God, they said, had different plans.
Seven years ago, Debbie Simmons gave birth prematurely to quadruplet boys Zach, Josh, Nate and Chris only to watch them die moments later.
Last month, the Simmonses finalized their adoptions of three boys and two girls, all siblings, who came to live at the couple's home in Irmo on April 1.
The family didn't plan for the children to move in on that date. But, they said, it was a plan at work nonetheless God's plan to bring the family together on the same date that the quadruplets died.
"It redeemed a day for us that has been very difficult," Debbie Simmons said. "It gave us a reason to smile. We lost four. God gave us five."
The five Michael, 10; Julia, 9; Alex, 8; Stephen, 7; and Shelby, 6 had lived in two separate foster homes in Tennessee for about two years. During that time, the Simmonses started looking for children to adopt.
Debbie Simmons took a job as children's director at East Lake Community Church in 2000, and the couple moved to Irmo from Houston, where the quadruplets were born.
The Simmonses started visiting adoption agencies in South Carolina. They began looking for a large sibling group.
"We just knew that we really wanted kids," Debbie Simmons said. "It didn't matter if they were our blood children."

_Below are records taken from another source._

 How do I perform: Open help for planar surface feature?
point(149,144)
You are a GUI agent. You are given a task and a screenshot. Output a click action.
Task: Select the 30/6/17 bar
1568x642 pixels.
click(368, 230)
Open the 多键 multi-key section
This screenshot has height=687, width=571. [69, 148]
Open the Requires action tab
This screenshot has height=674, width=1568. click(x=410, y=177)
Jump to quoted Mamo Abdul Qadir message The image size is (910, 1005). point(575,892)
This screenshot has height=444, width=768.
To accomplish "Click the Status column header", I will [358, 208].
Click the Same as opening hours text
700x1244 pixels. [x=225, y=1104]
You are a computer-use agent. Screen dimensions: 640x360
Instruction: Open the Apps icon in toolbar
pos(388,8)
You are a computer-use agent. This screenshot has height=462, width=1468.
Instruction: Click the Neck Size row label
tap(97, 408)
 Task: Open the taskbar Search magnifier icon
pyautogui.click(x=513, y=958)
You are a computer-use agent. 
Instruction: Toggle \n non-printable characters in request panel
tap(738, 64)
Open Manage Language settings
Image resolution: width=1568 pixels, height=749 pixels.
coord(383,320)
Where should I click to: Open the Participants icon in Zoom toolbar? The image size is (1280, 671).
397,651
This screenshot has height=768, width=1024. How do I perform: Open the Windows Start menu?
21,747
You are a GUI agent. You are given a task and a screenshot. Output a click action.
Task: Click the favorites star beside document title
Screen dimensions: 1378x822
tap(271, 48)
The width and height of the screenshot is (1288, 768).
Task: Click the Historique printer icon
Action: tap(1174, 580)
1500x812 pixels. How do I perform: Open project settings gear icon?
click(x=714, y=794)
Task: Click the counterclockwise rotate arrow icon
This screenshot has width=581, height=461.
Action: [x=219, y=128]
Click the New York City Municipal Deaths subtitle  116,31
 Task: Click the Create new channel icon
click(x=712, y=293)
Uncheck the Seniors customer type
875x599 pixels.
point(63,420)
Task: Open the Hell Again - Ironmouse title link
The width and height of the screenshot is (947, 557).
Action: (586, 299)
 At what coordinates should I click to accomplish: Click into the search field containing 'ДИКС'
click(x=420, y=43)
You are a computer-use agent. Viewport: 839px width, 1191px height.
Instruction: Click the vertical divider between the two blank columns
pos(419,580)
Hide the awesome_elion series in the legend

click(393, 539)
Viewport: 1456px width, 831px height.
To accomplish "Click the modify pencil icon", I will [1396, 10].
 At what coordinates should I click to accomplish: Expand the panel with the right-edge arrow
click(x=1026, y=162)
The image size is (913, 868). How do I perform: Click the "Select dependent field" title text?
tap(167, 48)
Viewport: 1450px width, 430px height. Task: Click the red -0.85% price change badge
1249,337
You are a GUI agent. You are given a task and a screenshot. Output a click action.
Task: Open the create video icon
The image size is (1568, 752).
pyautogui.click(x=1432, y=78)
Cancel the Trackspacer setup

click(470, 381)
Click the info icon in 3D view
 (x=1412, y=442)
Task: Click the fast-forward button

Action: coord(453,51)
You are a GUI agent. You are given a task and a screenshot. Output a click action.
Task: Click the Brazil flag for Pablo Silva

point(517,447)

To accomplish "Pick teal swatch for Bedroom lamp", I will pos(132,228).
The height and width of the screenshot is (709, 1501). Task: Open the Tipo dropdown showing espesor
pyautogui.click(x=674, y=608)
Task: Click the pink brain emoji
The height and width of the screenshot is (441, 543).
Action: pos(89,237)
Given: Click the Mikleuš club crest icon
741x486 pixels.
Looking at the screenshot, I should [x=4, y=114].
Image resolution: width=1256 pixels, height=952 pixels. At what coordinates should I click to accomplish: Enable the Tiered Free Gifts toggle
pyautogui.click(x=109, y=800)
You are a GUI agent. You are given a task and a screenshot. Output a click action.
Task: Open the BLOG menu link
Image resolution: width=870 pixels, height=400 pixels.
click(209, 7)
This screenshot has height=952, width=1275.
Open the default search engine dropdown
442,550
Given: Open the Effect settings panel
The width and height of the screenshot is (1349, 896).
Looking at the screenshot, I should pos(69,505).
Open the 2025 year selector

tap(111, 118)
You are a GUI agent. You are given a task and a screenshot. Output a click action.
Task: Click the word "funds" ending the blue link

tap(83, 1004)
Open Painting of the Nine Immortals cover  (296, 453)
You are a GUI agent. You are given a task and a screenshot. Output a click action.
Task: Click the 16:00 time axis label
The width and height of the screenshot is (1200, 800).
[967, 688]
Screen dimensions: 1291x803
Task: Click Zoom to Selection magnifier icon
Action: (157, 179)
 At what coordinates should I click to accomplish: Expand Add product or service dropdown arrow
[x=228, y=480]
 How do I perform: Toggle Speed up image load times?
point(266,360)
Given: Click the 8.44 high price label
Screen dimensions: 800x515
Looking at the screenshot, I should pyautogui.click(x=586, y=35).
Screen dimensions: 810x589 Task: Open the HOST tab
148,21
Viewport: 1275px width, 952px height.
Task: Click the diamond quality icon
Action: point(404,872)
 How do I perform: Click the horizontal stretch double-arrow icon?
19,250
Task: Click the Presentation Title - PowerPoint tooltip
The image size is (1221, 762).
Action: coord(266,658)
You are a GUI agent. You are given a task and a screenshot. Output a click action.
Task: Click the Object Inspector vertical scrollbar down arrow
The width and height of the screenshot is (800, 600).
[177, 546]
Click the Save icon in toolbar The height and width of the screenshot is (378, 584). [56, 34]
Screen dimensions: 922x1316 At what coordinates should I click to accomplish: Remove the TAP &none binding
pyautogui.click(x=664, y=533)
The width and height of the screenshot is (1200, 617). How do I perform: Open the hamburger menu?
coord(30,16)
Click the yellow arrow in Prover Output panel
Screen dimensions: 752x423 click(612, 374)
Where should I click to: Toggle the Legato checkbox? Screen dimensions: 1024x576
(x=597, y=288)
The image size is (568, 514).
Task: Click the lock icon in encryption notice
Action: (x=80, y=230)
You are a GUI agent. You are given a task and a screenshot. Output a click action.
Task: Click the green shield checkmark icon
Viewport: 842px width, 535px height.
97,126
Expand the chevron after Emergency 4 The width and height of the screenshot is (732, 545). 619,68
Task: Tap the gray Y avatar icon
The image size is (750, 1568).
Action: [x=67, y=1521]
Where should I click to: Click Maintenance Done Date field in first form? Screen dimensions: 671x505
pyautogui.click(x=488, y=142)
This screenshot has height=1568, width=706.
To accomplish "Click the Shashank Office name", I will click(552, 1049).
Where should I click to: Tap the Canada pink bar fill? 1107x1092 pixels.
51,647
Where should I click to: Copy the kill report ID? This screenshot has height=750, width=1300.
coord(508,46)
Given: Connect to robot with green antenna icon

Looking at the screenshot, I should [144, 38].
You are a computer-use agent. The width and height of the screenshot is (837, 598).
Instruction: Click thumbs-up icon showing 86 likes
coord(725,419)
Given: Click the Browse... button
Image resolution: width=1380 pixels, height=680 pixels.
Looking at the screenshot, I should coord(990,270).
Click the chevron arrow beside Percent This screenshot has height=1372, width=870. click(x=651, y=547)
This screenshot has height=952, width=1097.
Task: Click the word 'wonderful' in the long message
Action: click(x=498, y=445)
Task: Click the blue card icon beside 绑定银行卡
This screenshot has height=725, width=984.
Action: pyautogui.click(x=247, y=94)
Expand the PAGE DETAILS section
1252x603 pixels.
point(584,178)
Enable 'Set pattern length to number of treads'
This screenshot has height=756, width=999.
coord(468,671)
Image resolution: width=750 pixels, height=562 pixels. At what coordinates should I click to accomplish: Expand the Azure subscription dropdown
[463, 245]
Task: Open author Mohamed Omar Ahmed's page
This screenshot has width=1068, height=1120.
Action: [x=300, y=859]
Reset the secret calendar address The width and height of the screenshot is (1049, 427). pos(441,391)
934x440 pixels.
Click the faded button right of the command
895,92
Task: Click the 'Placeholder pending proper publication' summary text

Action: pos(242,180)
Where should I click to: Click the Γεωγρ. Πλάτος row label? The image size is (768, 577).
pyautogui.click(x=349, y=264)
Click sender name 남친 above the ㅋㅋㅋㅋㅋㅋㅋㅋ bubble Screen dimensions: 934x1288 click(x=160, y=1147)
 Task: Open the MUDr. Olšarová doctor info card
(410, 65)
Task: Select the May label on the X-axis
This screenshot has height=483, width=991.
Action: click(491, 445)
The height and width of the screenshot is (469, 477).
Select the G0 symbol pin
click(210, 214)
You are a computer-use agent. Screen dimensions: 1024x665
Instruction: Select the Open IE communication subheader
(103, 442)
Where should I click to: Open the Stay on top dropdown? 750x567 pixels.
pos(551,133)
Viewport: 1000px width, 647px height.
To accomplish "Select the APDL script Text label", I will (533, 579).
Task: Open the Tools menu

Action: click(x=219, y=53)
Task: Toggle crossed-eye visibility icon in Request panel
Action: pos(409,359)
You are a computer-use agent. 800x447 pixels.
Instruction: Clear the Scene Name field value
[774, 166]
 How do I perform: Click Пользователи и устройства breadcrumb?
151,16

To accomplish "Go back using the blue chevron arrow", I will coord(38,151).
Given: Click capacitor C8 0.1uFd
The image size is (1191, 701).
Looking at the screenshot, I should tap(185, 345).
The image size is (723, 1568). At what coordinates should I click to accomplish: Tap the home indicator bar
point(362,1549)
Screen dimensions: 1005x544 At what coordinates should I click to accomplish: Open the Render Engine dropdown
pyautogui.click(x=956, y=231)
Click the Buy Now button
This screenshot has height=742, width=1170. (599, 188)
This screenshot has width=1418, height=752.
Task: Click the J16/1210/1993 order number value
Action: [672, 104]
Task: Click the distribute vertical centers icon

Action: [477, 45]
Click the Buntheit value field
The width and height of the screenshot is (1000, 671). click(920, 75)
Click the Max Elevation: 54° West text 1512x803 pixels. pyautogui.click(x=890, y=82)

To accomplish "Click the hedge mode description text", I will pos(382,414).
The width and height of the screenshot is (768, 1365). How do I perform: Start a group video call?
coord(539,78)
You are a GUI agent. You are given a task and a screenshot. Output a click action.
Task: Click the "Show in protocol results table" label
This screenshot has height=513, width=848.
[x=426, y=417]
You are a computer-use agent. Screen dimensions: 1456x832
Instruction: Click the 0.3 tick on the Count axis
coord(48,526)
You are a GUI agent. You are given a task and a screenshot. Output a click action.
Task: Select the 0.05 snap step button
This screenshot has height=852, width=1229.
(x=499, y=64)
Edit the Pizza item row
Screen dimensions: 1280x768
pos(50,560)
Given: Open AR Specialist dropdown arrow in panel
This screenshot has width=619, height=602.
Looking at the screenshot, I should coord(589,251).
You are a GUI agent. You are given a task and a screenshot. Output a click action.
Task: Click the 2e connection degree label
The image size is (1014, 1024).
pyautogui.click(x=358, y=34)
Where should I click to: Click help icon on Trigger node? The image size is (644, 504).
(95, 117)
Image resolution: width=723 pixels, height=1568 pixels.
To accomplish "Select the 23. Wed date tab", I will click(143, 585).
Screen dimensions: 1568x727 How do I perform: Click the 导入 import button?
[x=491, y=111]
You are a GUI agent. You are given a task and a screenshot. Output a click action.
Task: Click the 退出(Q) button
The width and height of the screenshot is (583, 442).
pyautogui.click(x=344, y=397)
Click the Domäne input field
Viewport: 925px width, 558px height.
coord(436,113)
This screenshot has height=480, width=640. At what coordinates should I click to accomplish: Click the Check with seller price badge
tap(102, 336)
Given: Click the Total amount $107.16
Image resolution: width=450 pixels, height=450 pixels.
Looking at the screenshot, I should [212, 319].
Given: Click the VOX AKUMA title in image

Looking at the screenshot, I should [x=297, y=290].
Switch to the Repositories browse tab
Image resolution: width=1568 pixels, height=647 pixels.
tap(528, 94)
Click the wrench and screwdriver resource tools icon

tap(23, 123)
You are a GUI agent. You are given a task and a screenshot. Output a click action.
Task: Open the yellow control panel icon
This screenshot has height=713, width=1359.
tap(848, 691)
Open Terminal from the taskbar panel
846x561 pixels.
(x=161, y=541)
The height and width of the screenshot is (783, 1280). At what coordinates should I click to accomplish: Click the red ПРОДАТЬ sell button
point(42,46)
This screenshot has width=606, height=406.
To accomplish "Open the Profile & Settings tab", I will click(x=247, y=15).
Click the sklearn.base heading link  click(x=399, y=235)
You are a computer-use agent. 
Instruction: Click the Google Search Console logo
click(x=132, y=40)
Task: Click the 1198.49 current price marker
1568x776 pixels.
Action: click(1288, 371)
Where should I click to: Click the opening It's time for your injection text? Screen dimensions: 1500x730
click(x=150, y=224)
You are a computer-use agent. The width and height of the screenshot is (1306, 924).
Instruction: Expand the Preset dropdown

Eventually, Yolanda "Bert" Fields at Bethany Christian Services in Columbia urged them to check adoption Web sites for siblings. After much searching, they began focusing on Michael, Julia, Alex, Stephen and Shelby.
The children were in a large group. They were old enough to be out of diapers. And there was no indication from social workers that they wouldn't live well together in one home.
Some remarked that the children even looked like Scott and Debbie Simmons.
The Simmonses knew such a large group would mean adjustments in lifestyle and finances. They prepared to convert spare rooms into children's rooms, buy more dishes and trade in the two-door pickup for a minivan.
"I'm sure that I rationalized it by saying that I was mentally prepared (with the quadruplets) for four," said Scott Simmons, who trains astronauts for NASA. Simmons figured that if God had given him four then, he could handle five now.
The Simmonses, both 34, sent the children a scrapbook about what living in South Carolina would be like. And they went to meet them in February.
"I was terrified, but they made it very easy on me," Scott Simmons said. "There wasn't a moment where we're standing off and staring at each other. They came right to us."
The children called the couple Mommy and Daddy from that first meeting. "Because we knew they would be our forever mom and dad," Julia said.
After the meeting, the Simmonses thought it would be only two weeks until the children could move in. But red tape and paperwork extended the process until April 1.
The children lived with the Simmonses for six months before the family finalized the adoption Oct. 25. They rode to court in a limousine and wore matching tie-dyed T-shirts printed with their new family title, "Simmons 7."
They met the judge. Stephen sat in her chair, and Shelby called her Judgegirl, like a super hero.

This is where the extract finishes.